By Kirstin Downey
Washington Post Staff Writer
Wednesday, October 17, 2007
Paramedic Elizabeth King of the Alexandria Fire Department got the call at 6:35 a.m. Monday. She heard a man in a car, on a cellphone, screaming.
Then she heard a baby crying.
"First thing you need to do, sir, is stop your car," King said to the man, whose wife had just delivered a baby in the front seat of their Toyota Highlander.
In the SUV was Justin Wilson, who was recently elected to the Alexandria City Council, his wife, Alex Crawford-Batt, and now a third passenger, Lena Eliza Wilson, arriving two weeks before her due date.
Wilson's wife had known something was up Sunday, the day of the grand reopening of T.C. Williams High School. She started having contractions in the afternoon, so Wilson went to the school alone. When he came home, they called the doctor.
The doctor told them to go to the hospital when the contractions came regularly every five minutes for an hour. Wilson, methodical and deliberative, timed them. Seven minutes, 15 minutes, six minutes. No regular pattern.
About 5 a.m., Crawford-Batt got anxious. Time to go, she said. Suddenly, events overtook them.
"At 5:45 a.m., it was like a switch got flipped," Wilson recalled. "It got very active."

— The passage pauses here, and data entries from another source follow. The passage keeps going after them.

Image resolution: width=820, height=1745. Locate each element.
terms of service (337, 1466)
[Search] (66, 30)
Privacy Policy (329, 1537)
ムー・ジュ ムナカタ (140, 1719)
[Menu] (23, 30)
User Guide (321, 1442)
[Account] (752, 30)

The baby was arriving, right in the foyer of their Del Ray home. Crawford-Batt began yelling. Neighbors came out to see what was happening. Residents e-mailed Wilson to ask why a woman was screaming in their neighborhood. Crawford-Batt and Wilson, both 28, jumped into their SUV to head to Inova Alexandria Hospital.
They hit the notoriously slow stoplight where Braddock Road, King Street and Quaker Lane come together. "You always get stuck there at inopportune times," Crawford-Batt said.
Lena was born at the stoplight. Wilson grabbed his cellphone and dialed 911. After the instructions from King, the paramedic, Wilson pulled to the side of the road. Crawford-Batt wiped the baby off with a towel.
A few minutes later, an ambulance arrived. Medic Tim Malanka, a father of seven, cut Lena's umbilical cord and held her until they arrived at the hospital.
Father, mother, baby and brother Eli are doing fine.